# Extract start
Closed codemanyak closed 7 years ago
The decisive flaw of the draft outlined above is that it makes sensible code generation to typed languages practically impossible. Due to the possibility to overwrite a variable with a value of a completely different type, due to the possibility that a subroutine might add further components to a record variable passed in as argument (call by reference!), there would be no chance to identify the exact record structure of a variable by syntactical (static) analysis. This is lightyears worse than with arrays. But what's the wayout here? To force a strict explicit declaration with some record type definition, and prevent any re-typing assignment, any runtime addition of components? Seems that way, unfortunately.
This sounds like a very good plan. And I think a "fixed" record layout (only available if explicit declared) is both "structured" and help Executor and Code Generators.
The internal implementation would sensibly be done by key-value pairs, i.e. as a map where the component names are the keys. This means you cannot conclude the exact physical order and number of the components.
With the changed rule "records need to be declared beforehand" this shouldn't be an issue any more when using a LinkedHashMap.
Once deduced that a declaration is inevitable, the next arising question is how type compatibility is to be defined: by name or by structure? With a named type compatibility approach (like in Pascal) we must introduce type definitions.
Without (named) type definitions i.e. a mere structural approach (like in COBOL), complex types will have to be constructed for every variable again and again. And not even C allows an assignment between varables of unnmamed struct types, even if they are structurally congruent. So this is not actually a viable alternative to type definitions: On export, it's no problem to derive code that doesn't know type definitions (like COBOL) from type definitions in contrast to the other way round. What would be the implications of a type equivalence model by name for Structorizer, now?
# Extract end
# Source material start
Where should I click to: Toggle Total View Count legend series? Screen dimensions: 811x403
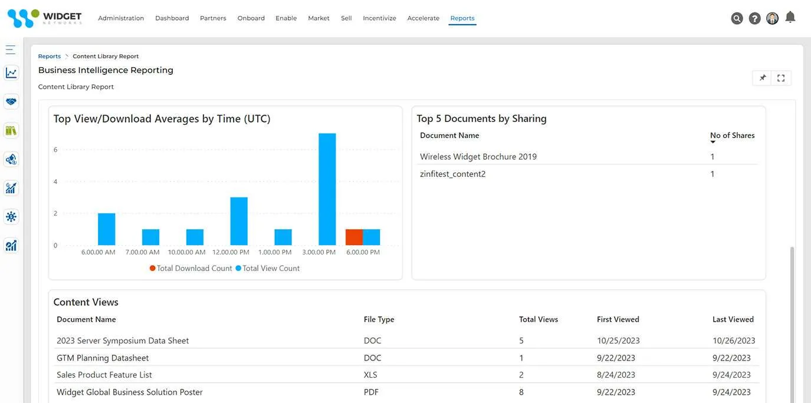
# Source material end
### Set tasks
- 1) Answer these about the record-types discussion:
(a) How would the internal implementation of records sensibly be done?
(b) Which language is given as an example of a named type compatibility approach?
(c) What should be used so that the changed rule "records need to be declared beforehand" makes component order no longer an issue?
- 2) Please copy the part of the record-types discussion between "This sounds like" and "introduce type definitions.", inclusive.

### Solved problems
- 1)
(a) By key-value pairs, as a map where the component names are the keys.
(b) Pascal.
(c) A LinkedHashMap.

- 2)
This sounds like a very good plan. And I think a "fixed" record layout (only available if explicit declared) is both "structured" and help Executor and Code Generators.
The internal implementation would sensibly be done by key-value pairs, i.e. as a map where the component names are the keys. This means you cannot conclude the exact physical order and number of the components.
With the changed rule "records need to be declared beforehand" this shouldn't be an issue any more when using a LinkedHashMap.
Once deduced that a declaration is inevitable, the next arising question is how type compatibility is to be defined: by name or by structure? With a named type compatibility approach (like in Pascal) we must introduce type definitions.